7-583 名前: 名無しさん@ピンキー [sage] 投稿日: 2007/11/22(木) 11:16:02 ID:EUZ9vd2u

 藤枝保奈美は、暗い夜道を早足で歩いていた。
 用事があって別の街まで出かけ、ずいぶんと遅くなってしまったのだ。
 恋人も誘ったのだが、面倒くさいからパスと言われ、ひとりで歩いている。
(もう、なおくんったら)
 寂しい夜道に心細くなり、彼を思う。頼りないところがあるとはいえ、
いてくれれば全然違うのにと思う。
「え?」
 目の前に人がいた。
 見通しのいい道の途中、横から入ってくる道もないというのに、そこにいる。
 いかに考えごとをしていたとはいえ気づかないはずがないのに、そこにいる。
 まるで宙からいきなり現われたかのように。
「こんにちは」
「こ、こんにちは」
 立っていたのは、同い年くらいの少女。
 どこかの学校の制服だろう、赤を基調とした上着に、リボンで飾られる白い
ブラウス、焦茶色のスカートをまとっている。
「あなた、藤枝保奈美さんでしょ」
「は、はい。……あなたは」
「そうね、瑛里華とでも名乗っておきましょうか」
 金髪碧眼の少女がにっこりほほえむ。
「私、あなたが欲しくて、ここに来たの」
「はい?」
 ほほえみながら言ってきた言葉は、頭脳明晰な保奈美でも
理解できないもの。
「そ、それはどういうことでしょうか」
「すぐに、わかるわ」
 キラッと双眸が輝く。

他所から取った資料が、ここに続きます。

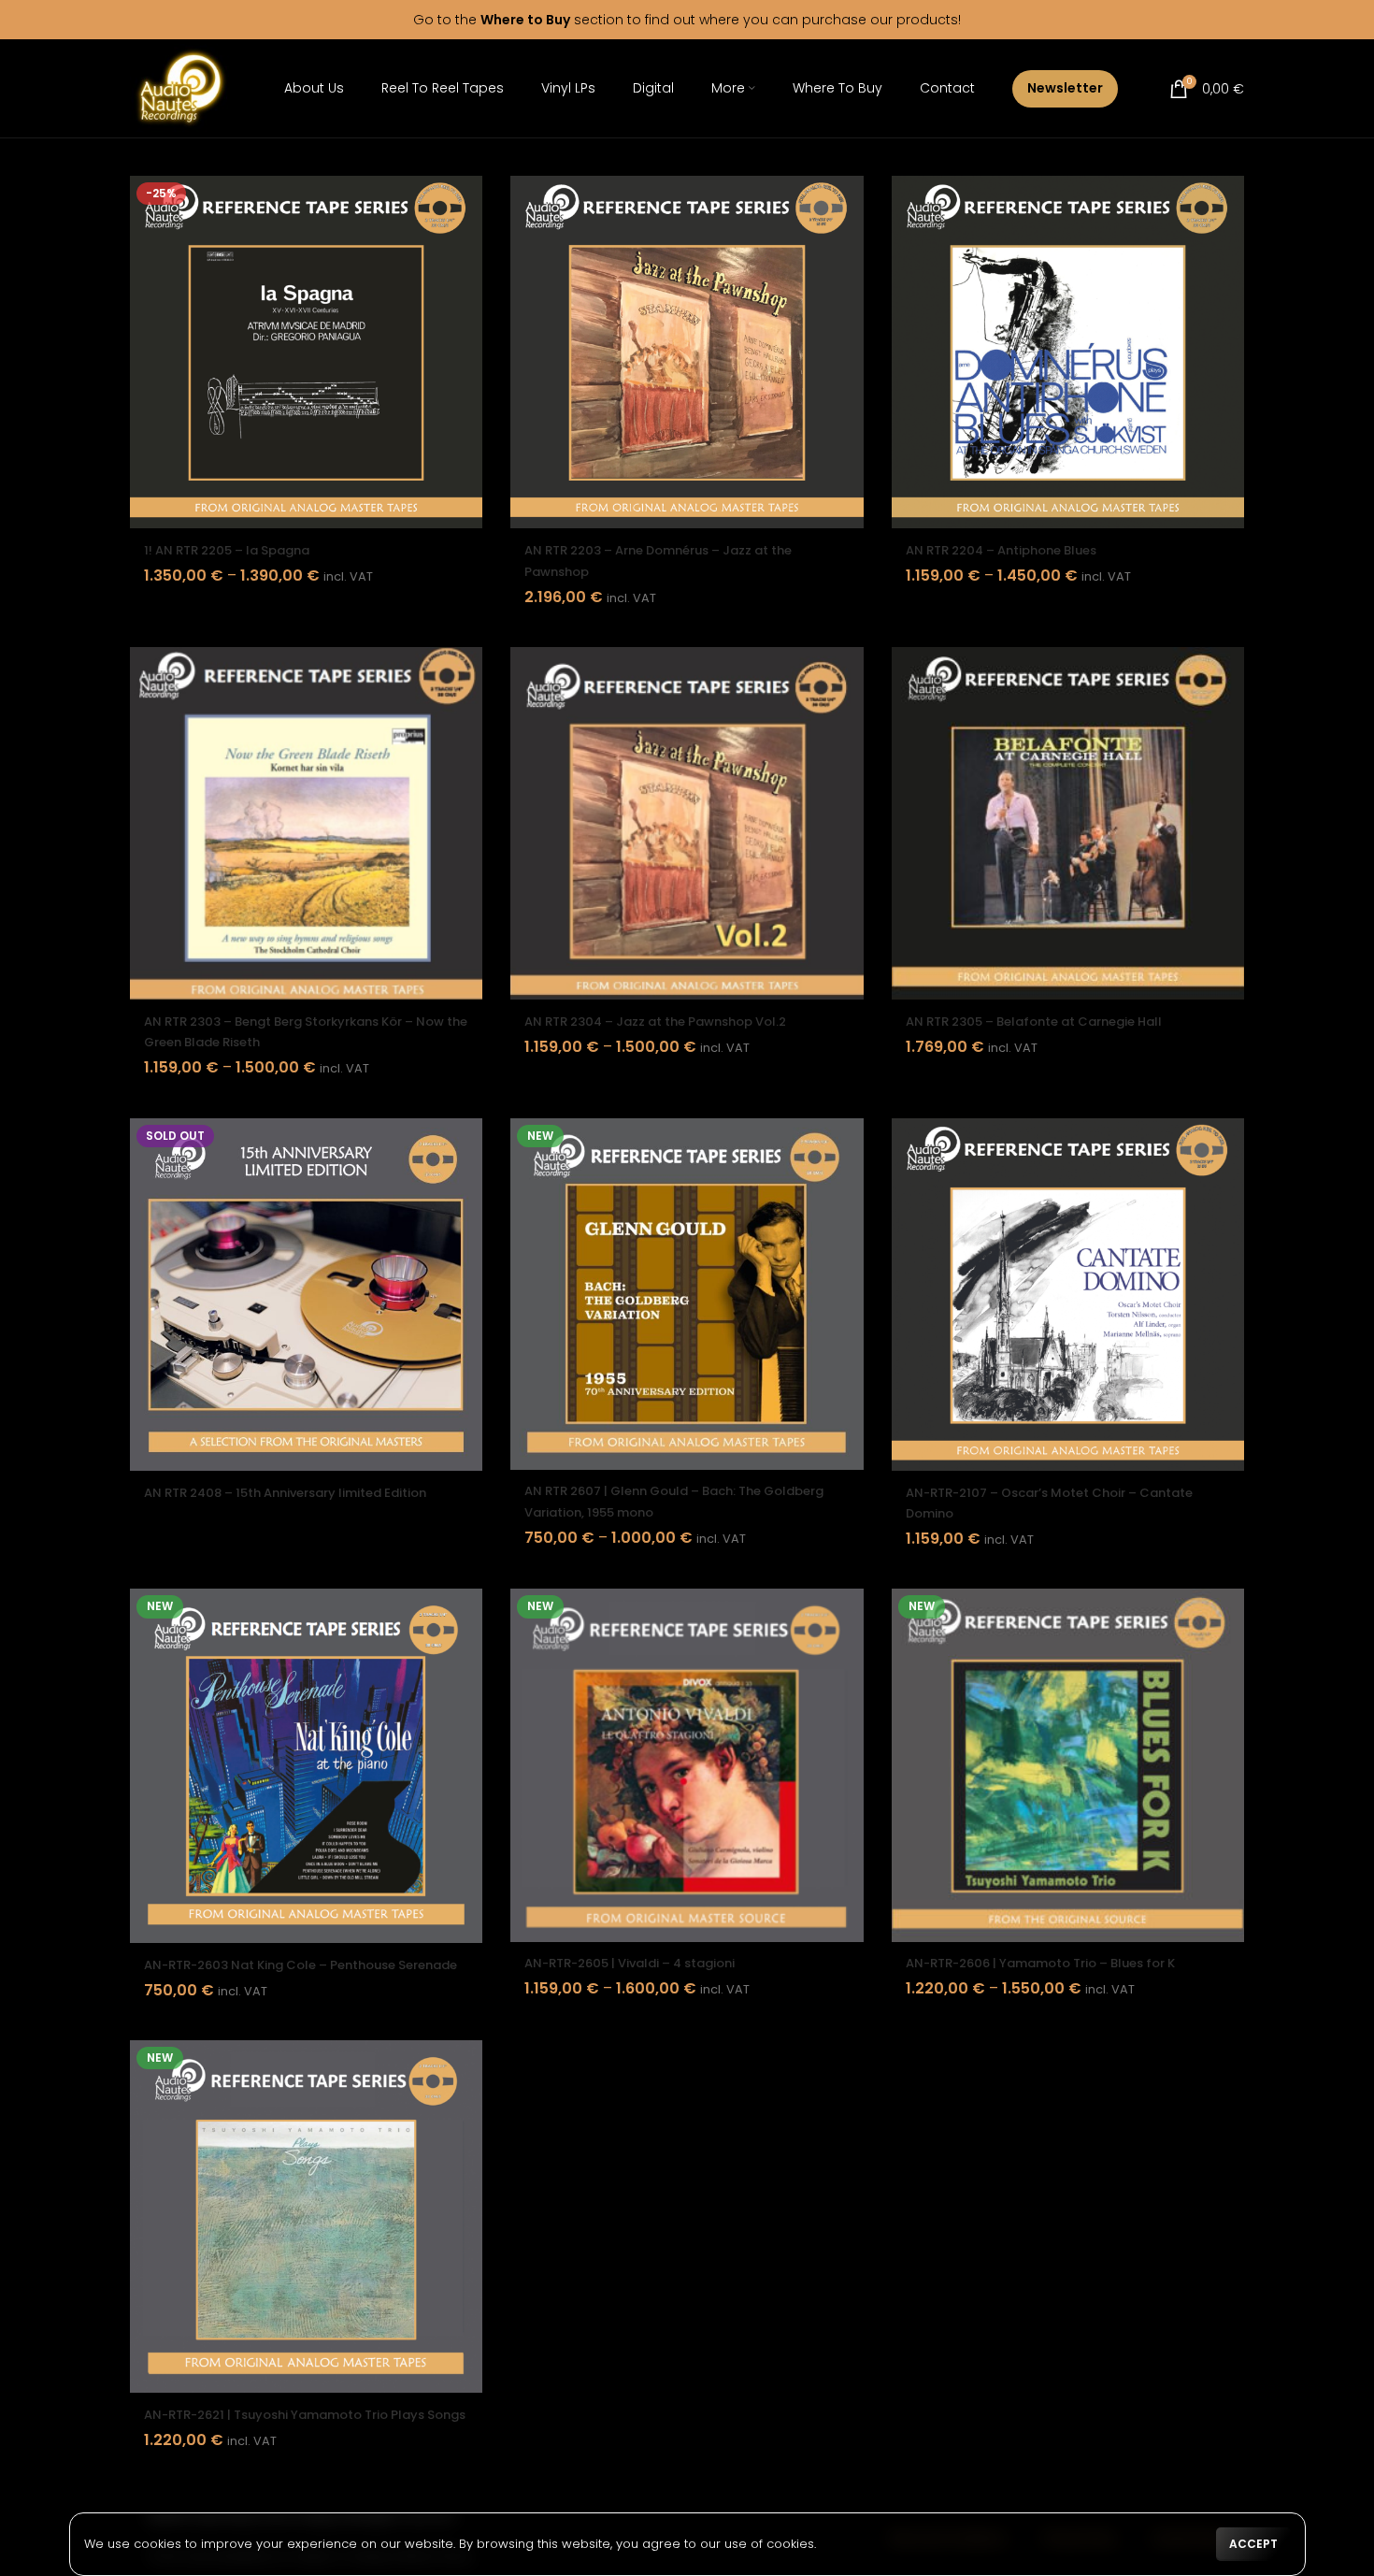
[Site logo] (181, 87)
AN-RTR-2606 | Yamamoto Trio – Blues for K (1040, 1963)
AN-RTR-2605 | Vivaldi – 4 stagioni (629, 1963)
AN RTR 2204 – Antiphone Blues (1001, 550)
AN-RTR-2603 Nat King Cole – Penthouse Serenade (300, 1965)
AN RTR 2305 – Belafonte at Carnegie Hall (1034, 1021)
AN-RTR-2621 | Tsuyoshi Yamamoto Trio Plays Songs (304, 2415)
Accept (1253, 2544)
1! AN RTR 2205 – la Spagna (226, 550)
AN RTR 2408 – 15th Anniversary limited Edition (285, 1493)
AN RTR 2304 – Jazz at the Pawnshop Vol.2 (655, 1021)
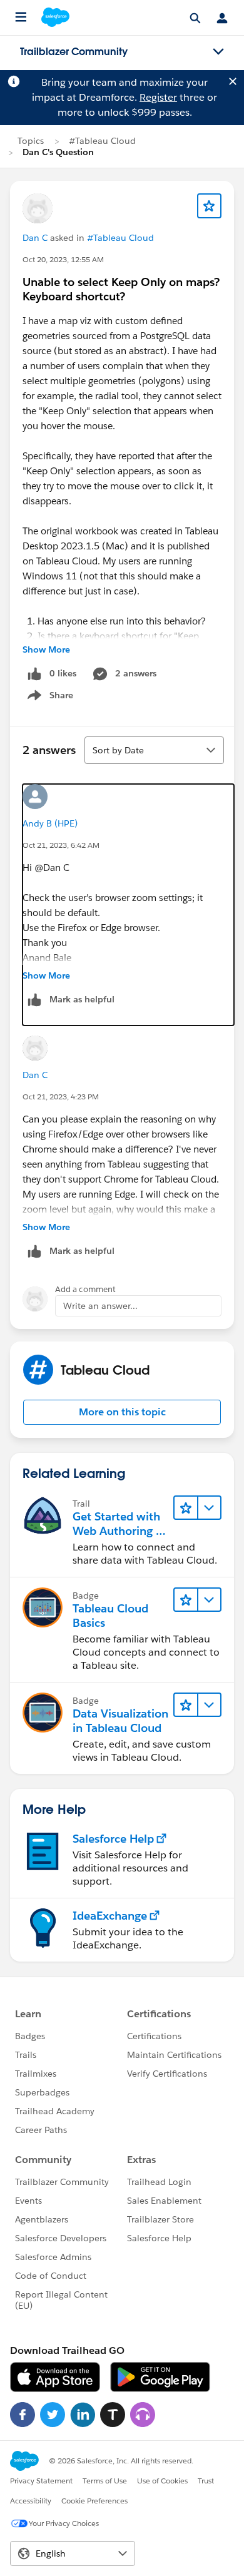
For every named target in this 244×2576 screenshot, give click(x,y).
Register (158, 97)
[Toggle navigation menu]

青い目が、ルビーのように妖しく輝く。
「あ、あ、あ……」
 保奈美は瑛里華の瞳に吸いつけられ、動けない。
「そうよ。そのまま、いて」
 瑛里華の顔が保奈美へ迫る。
 美少女同士の唇が触れ合おうというとき、素早く動いた瑛里華の口が
保奈美の白い首筋に噛みついていた。
「んくっ!」
 低く呻き、目を見開く保奈美。
 首には牙と呼ぶべきものが突き刺さり、吸いついた唇は艶かしく
震えている。
「あ、あ、ああぁ……」
 体液が吸われている。
 吸われるにつれ、保奈美の目がうっとりと陶酔の色を浮かべはじめる。
 吸われる快感。己れの血が相手のものとなり、己れのすべてが
相手のものとなる。
 目を細めていた瑛里華が、ようやく顔を離した。ちろりと、牙と唇を
舐めまわした。
「美味ね。思っていたとおり」
「……」
 赤い光に包みこまれている保奈美の顔は蝋のように白い。
「さあ、来なさい。私といっしょに」
 従順にうなずき、主に抱かれる。
 一瞬ののち、ふたりの姿は道から消えていた。
 

 蓮美市から、ひとりの少女がいなくなった。
 警察の懸命の捜索にもかかわらず手がかりひとつなく、いつしか
誰の記憶からも消えていく。ただひとり、少女の恋人だけは捜しつづけ、
いつまでも捜しつづけたが、二度と会える日は来なかった。